[Data for finding described items]
------
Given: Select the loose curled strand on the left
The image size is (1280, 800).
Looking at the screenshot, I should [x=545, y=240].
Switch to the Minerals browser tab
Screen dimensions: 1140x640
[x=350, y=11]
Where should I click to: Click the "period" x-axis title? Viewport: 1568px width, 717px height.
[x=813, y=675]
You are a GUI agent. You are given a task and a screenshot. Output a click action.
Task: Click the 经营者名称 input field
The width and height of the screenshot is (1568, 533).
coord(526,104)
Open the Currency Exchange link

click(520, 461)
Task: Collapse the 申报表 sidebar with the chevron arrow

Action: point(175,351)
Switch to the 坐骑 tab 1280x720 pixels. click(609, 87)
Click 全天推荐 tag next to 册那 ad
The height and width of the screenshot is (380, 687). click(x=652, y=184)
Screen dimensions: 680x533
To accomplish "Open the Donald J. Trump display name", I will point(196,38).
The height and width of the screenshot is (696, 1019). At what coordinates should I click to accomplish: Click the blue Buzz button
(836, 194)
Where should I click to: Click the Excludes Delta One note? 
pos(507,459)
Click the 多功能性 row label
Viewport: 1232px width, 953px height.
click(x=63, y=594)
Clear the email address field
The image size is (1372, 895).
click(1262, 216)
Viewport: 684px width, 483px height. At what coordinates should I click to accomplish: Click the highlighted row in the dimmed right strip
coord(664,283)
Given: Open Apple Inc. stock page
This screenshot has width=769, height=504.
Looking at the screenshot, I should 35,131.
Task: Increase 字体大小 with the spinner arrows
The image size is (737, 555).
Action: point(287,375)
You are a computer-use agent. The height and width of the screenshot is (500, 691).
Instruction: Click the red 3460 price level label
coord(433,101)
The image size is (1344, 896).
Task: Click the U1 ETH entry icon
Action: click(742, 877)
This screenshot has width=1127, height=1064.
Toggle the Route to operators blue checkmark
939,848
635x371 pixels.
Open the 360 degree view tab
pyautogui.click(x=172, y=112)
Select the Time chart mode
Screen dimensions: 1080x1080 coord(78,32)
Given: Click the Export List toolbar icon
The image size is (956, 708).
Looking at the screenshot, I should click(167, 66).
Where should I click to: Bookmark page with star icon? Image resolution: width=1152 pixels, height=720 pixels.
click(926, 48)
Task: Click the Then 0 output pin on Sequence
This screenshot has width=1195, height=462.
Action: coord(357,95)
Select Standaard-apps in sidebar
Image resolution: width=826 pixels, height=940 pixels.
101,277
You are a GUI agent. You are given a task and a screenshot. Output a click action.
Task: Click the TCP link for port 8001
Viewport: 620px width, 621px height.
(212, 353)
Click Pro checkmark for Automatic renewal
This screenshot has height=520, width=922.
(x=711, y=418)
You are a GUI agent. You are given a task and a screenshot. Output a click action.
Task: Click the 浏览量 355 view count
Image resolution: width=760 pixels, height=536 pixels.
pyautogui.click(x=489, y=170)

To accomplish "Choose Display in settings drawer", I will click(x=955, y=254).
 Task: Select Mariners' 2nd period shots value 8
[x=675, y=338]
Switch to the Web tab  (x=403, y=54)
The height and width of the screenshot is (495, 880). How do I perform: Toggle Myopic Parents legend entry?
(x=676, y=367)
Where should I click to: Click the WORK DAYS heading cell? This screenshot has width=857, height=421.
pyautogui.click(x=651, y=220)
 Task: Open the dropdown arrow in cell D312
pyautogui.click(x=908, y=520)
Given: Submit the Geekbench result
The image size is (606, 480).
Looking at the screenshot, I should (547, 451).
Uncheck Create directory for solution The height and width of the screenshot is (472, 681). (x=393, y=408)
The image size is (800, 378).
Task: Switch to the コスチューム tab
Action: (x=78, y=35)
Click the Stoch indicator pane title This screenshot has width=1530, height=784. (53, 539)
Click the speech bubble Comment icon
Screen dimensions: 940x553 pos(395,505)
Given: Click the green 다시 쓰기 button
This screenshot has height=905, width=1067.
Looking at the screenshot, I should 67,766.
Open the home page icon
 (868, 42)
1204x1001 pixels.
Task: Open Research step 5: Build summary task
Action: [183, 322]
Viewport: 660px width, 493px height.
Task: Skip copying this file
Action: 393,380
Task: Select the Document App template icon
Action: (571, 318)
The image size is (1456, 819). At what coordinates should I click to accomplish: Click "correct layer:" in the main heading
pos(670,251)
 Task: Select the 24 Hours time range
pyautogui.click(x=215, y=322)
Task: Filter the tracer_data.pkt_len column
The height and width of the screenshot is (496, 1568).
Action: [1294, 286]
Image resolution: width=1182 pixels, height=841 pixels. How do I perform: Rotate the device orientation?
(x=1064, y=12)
------
Exercise objective: Copy every line of the data above, keeping each one exactly as it appears.

Problem solution:
Given: Select the loose curled strand on the left
The image size is (1280, 800).
Looking at the screenshot, I should [x=545, y=240].
Switch to the Minerals browser tab
Screen dimensions: 1140x640
[x=350, y=11]
Where should I click to: Click the "period" x-axis title? Viewport: 1568px width, 717px height.
[x=813, y=675]
You are a GUI agent. You are given a task and a screenshot. Output a click action.
Task: Click the 经营者名称 input field
The width and height of the screenshot is (1568, 533).
coord(526,104)
Open the Currency Exchange link

click(520, 461)
Task: Collapse the 申报表 sidebar with the chevron arrow

Action: point(175,351)
Switch to the 坐骑 tab 1280x720 pixels. click(609, 87)
Click 全天推荐 tag next to 册那 ad
The height and width of the screenshot is (380, 687). click(x=652, y=184)
Screen dimensions: 680x533
To accomplish "Open the Donald J. Trump display name", I will point(196,38).
The height and width of the screenshot is (696, 1019). At what coordinates should I click to accomplish: Click the blue Buzz button
(836, 194)
Where should I click to: Click the Excludes Delta One note? 
pos(507,459)
Click the 多功能性 row label
Viewport: 1232px width, 953px height.
click(x=63, y=594)
Clear the email address field
The image size is (1372, 895).
click(1262, 216)
Viewport: 684px width, 483px height. At what coordinates should I click to accomplish: Click the highlighted row in the dimmed right strip
coord(664,283)
Given: Open Apple Inc. stock page
This screenshot has width=769, height=504.
Looking at the screenshot, I should 35,131.
Task: Increase 字体大小 with the spinner arrows
The image size is (737, 555).
Action: point(287,375)
You are a computer-use agent. The height and width of the screenshot is (500, 691).
Instruction: Click the red 3460 price level label
coord(433,101)
The image size is (1344, 896).
Task: Click the U1 ETH entry icon
Action: click(742, 877)
This screenshot has width=1127, height=1064.
Toggle the Route to operators blue checkmark
939,848
635x371 pixels.
Open the 360 degree view tab
pyautogui.click(x=172, y=112)
Select the Time chart mode
Screen dimensions: 1080x1080 coord(78,32)
Given: Click the Export List toolbar icon
The image size is (956, 708).
Looking at the screenshot, I should click(167, 66).
Where should I click to: Bookmark page with star icon? Image resolution: width=1152 pixels, height=720 pixels.
click(926, 48)
Task: Click the Then 0 output pin on Sequence
This screenshot has width=1195, height=462.
Action: coord(357,95)
Select Standaard-apps in sidebar
Image resolution: width=826 pixels, height=940 pixels.
101,277
You are a GUI agent. You are given a task and a screenshot. Output a click action.
Task: Click the TCP link for port 8001
Viewport: 620px width, 621px height.
(212, 353)
Click Pro checkmark for Automatic renewal
This screenshot has height=520, width=922.
(x=711, y=418)
You are a GUI agent. You are given a task and a screenshot. Output a click action.
Task: Click the 浏览量 355 view count
Image resolution: width=760 pixels, height=536 pixels.
pyautogui.click(x=489, y=170)

To accomplish "Choose Display in settings drawer", I will click(x=955, y=254).
 Task: Select Mariners' 2nd period shots value 8
[x=675, y=338]
Switch to the Web tab  (x=403, y=54)
The height and width of the screenshot is (495, 880). How do I perform: Toggle Myopic Parents legend entry?
(x=676, y=367)
Where should I click to: Click the WORK DAYS heading cell? This screenshot has width=857, height=421.
pyautogui.click(x=651, y=220)
 Task: Open the dropdown arrow in cell D312
pyautogui.click(x=908, y=520)
Given: Submit the Geekbench result
The image size is (606, 480).
Looking at the screenshot, I should (547, 451).
Uncheck Create directory for solution The height and width of the screenshot is (472, 681). (x=393, y=408)
The image size is (800, 378).
Task: Switch to the コスチューム tab
Action: (x=78, y=35)
Click the Stoch indicator pane title This screenshot has width=1530, height=784. (53, 539)
Click the speech bubble Comment icon
Screen dimensions: 940x553 pos(395,505)
Given: Click the green 다시 쓰기 button
This screenshot has height=905, width=1067.
Looking at the screenshot, I should 67,766.
Open the home page icon
 (868, 42)
1204x1001 pixels.
Task: Open Research step 5: Build summary task
Action: [183, 322]
Viewport: 660px width, 493px height.
Task: Skip copying this file
Action: 393,380
Task: Select the Document App template icon
Action: (571, 318)
The image size is (1456, 819). At what coordinates should I click to accomplish: Click "correct layer:" in the main heading
pos(670,251)
 Task: Select the 24 Hours time range
pyautogui.click(x=215, y=322)
Task: Filter the tracer_data.pkt_len column
The height and width of the screenshot is (496, 1568).
Action: [1294, 286]
Image resolution: width=1182 pixels, height=841 pixels. How do I perform: Rotate the device orientation?
(x=1064, y=12)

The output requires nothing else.